→ **Your objective**
Render each line of the data below as a JSON list of strings, one string per line, omitting blank lines and leaving out the pictures.
— begin Provided entries —
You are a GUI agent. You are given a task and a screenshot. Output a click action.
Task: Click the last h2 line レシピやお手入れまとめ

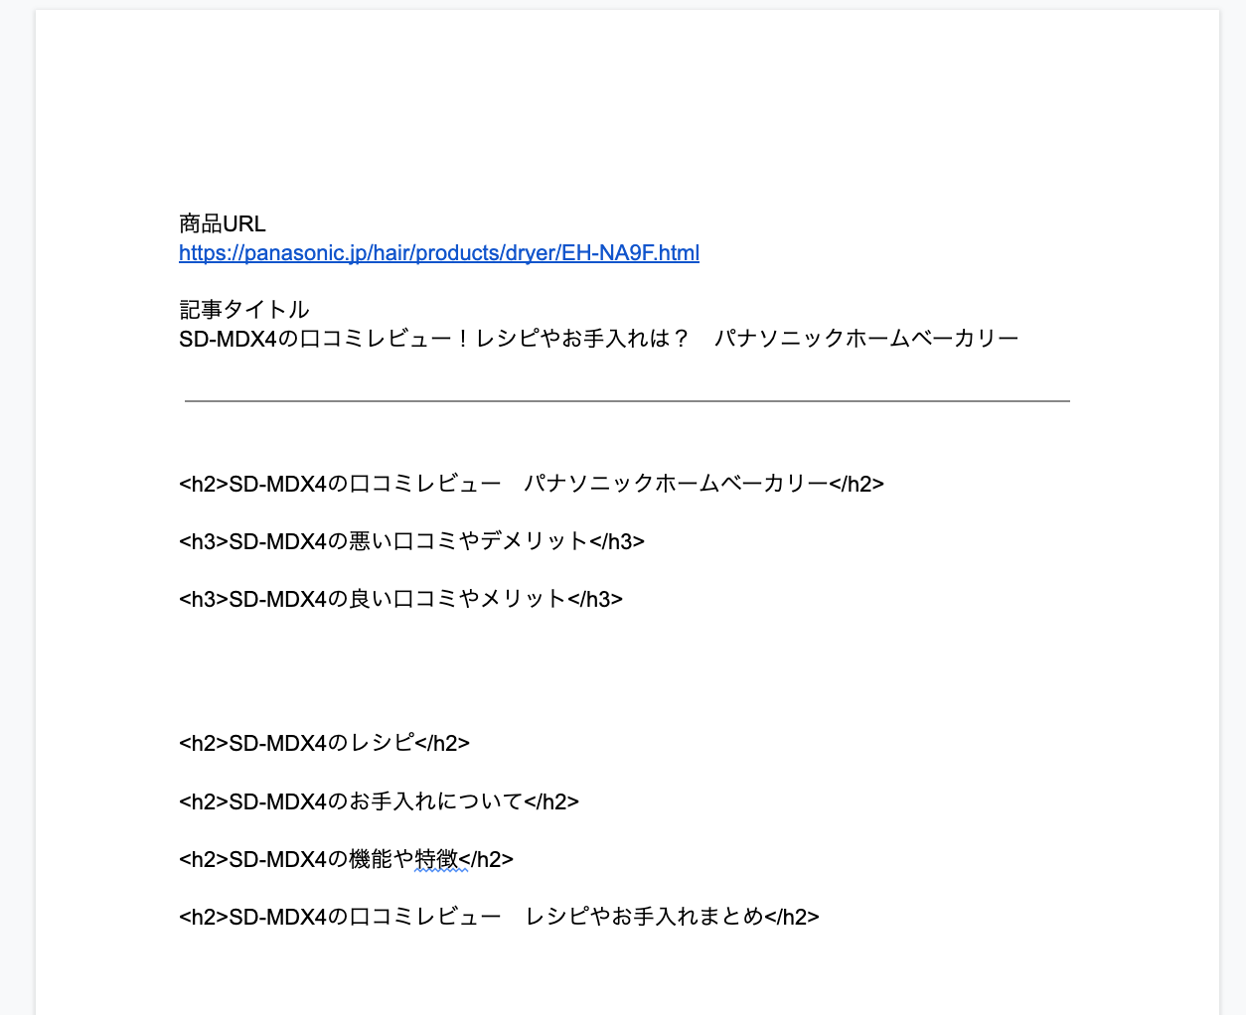(x=499, y=917)
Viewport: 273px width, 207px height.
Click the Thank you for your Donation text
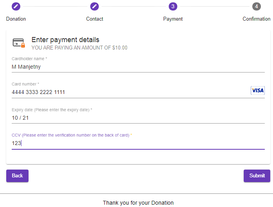click(x=138, y=203)
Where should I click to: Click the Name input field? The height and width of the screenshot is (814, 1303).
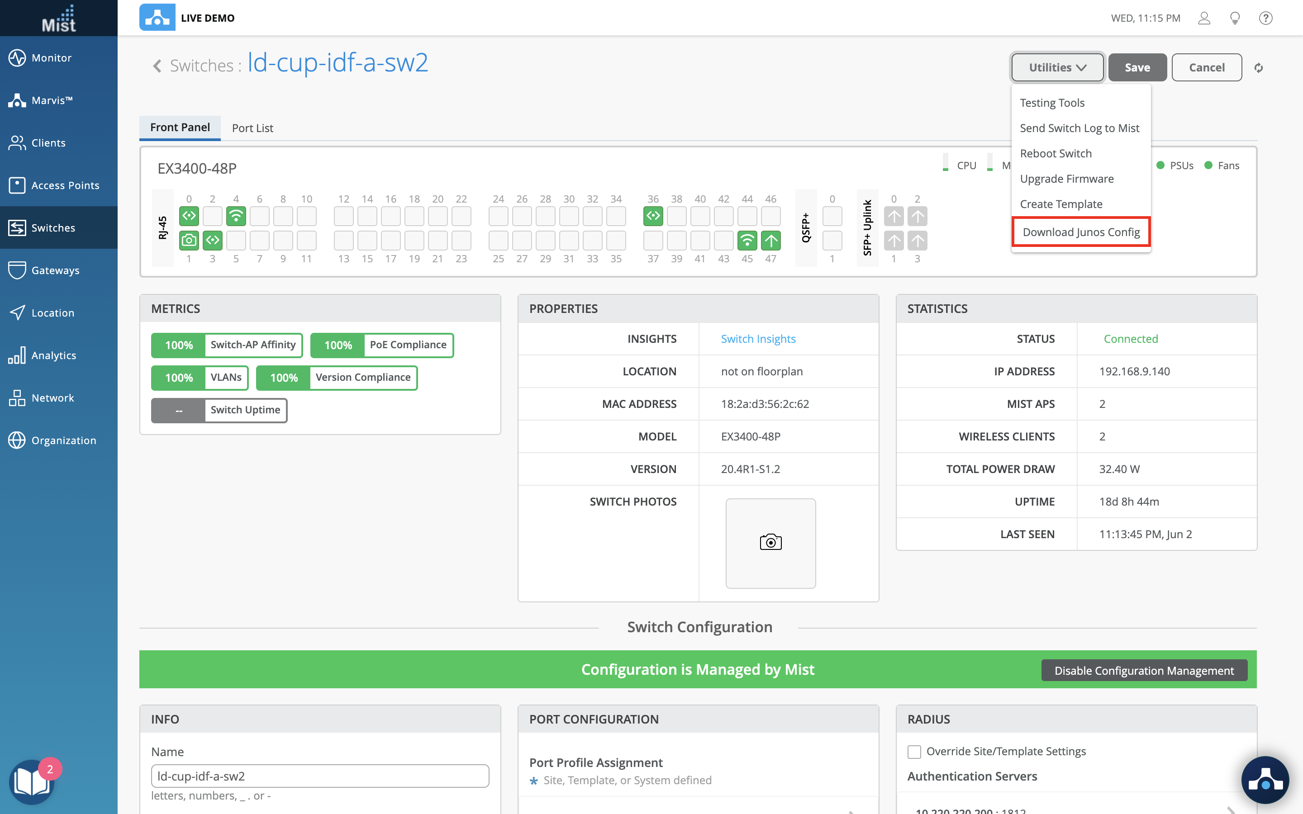click(x=320, y=776)
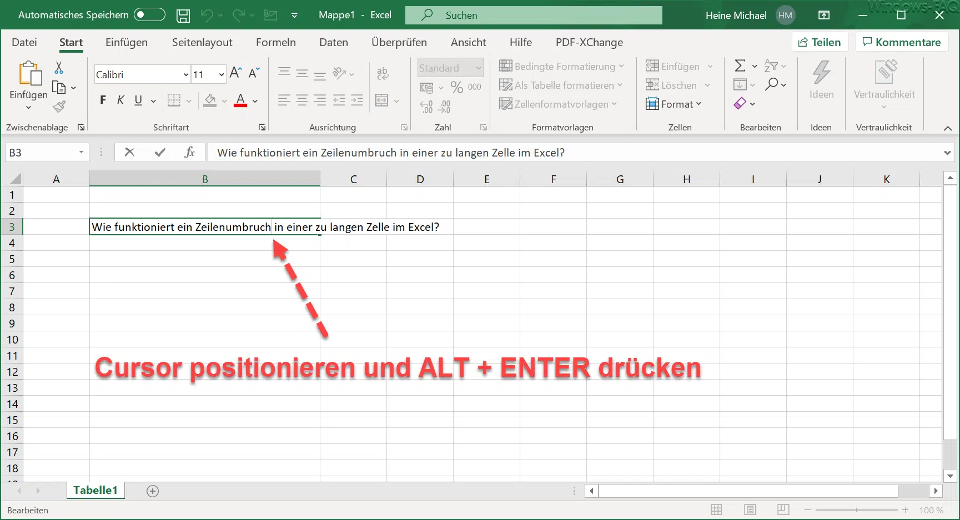Toggle Automatisches Speichern switch

tap(149, 15)
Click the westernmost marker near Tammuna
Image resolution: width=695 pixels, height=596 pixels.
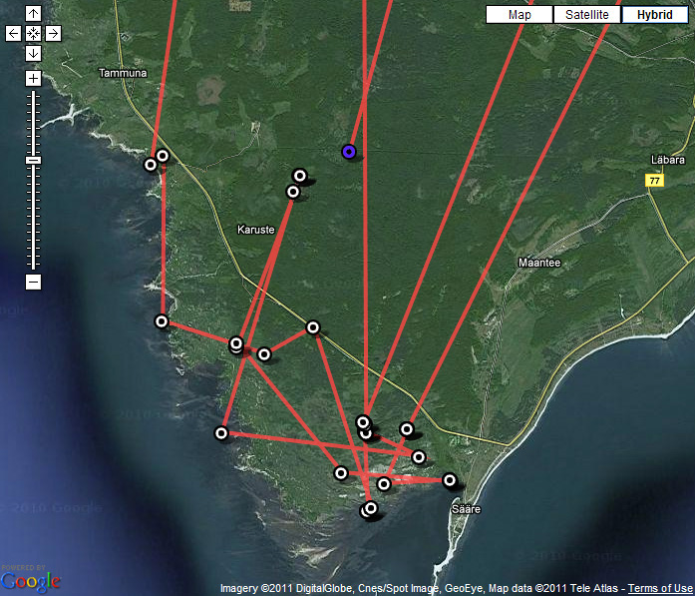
— end Provided entries —
→ **Task output**
[
  "You are a GUI agent. You are given a task and a screenshot. Output a click action.",
  "Task: Click the last h2 line レシピやお手入れまとめ",
  "(x=499, y=917)",
  "Viewport: 273px width, 207px height.",
  "Click the Thank you for your Donation text",
  "click(x=138, y=203)",
  "Where should I click to: Click the Name input field? The height and width of the screenshot is (814, 1303).",
  "click(x=320, y=776)",
  "Toggle Automatisches Speichern switch",
  "tap(149, 15)",
  "Click the westernmost marker near Tammuna",
  "Image resolution: width=695 pixels, height=596 pixels."
]